* _Task goal_
Transcribe the entries exactly as they stand below, passing over any picture.

......

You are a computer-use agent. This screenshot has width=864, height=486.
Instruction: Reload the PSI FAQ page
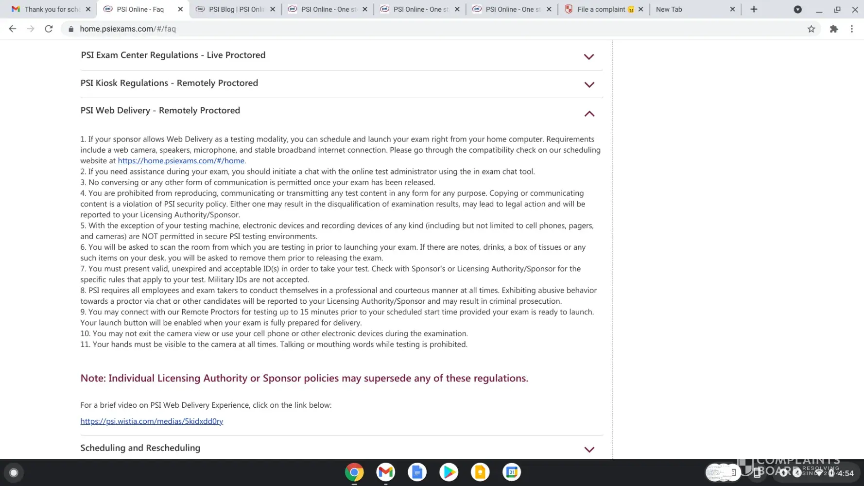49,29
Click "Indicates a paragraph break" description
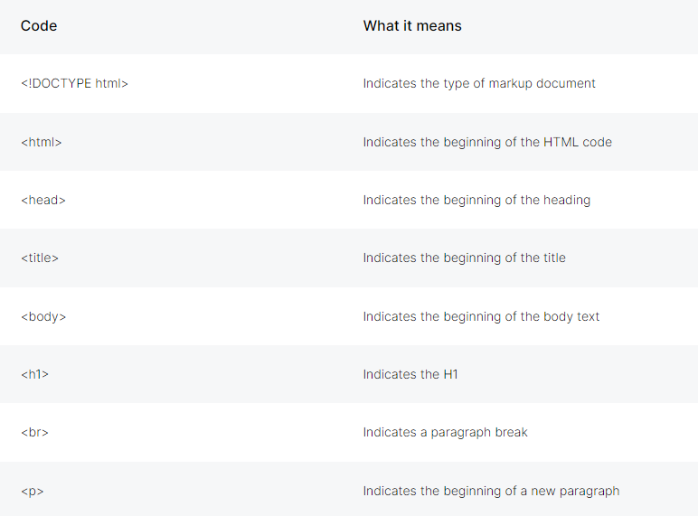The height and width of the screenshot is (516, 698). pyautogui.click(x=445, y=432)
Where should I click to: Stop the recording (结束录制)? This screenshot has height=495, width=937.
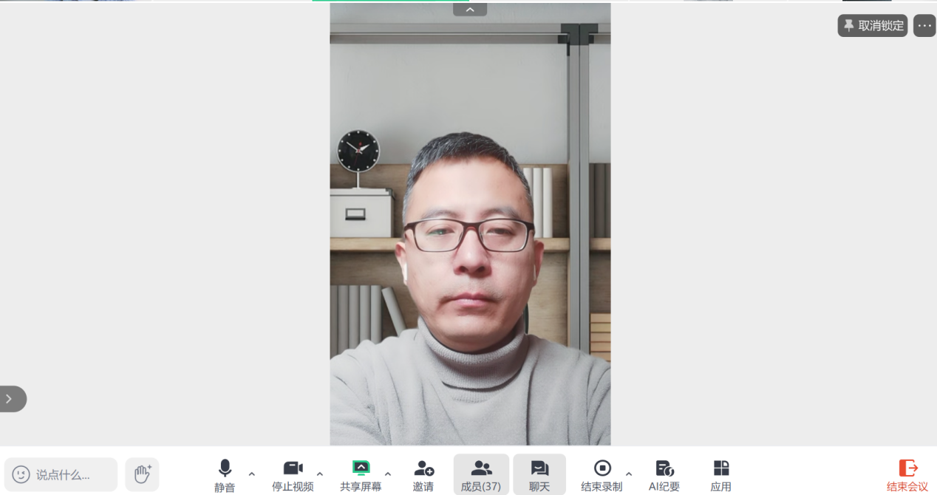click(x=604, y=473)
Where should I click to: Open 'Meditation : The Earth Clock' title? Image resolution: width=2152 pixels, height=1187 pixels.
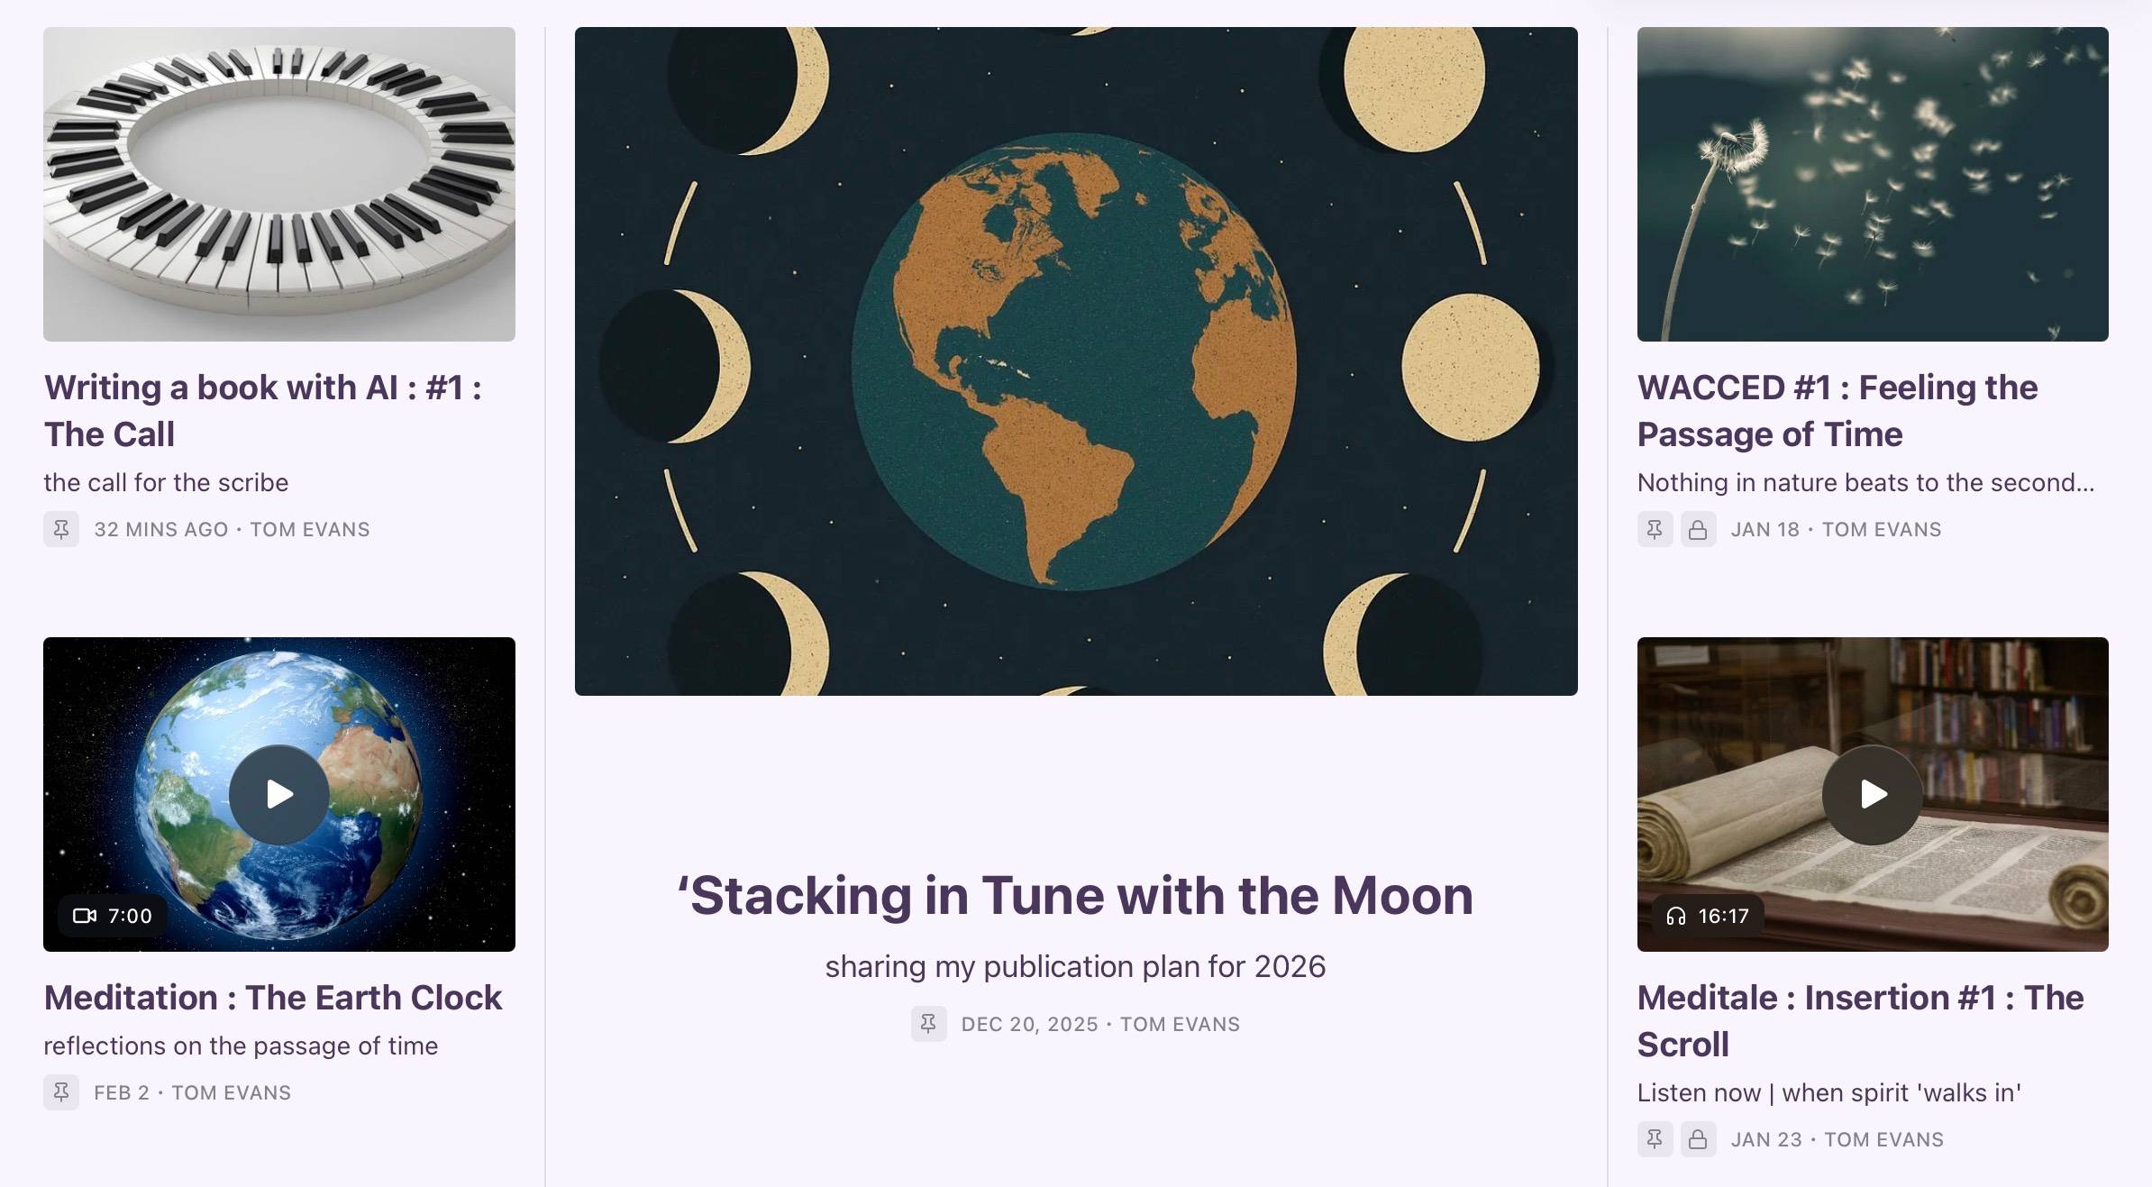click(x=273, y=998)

......

* _Task output_
You are a computer-use agent. This screenshot has width=864, height=486.
Instruction: Reload the PSI FAQ page
49,29
Click "Indicates a paragraph break" description
The height and width of the screenshot is (516, 698). pyautogui.click(x=445, y=432)
Where should I click to: Stop the recording (结束录制)? This screenshot has height=495, width=937.
click(x=604, y=473)
Where should I click to: Open 'Meditation : The Earth Clock' title? Image resolution: width=2152 pixels, height=1187 pixels.
click(x=273, y=998)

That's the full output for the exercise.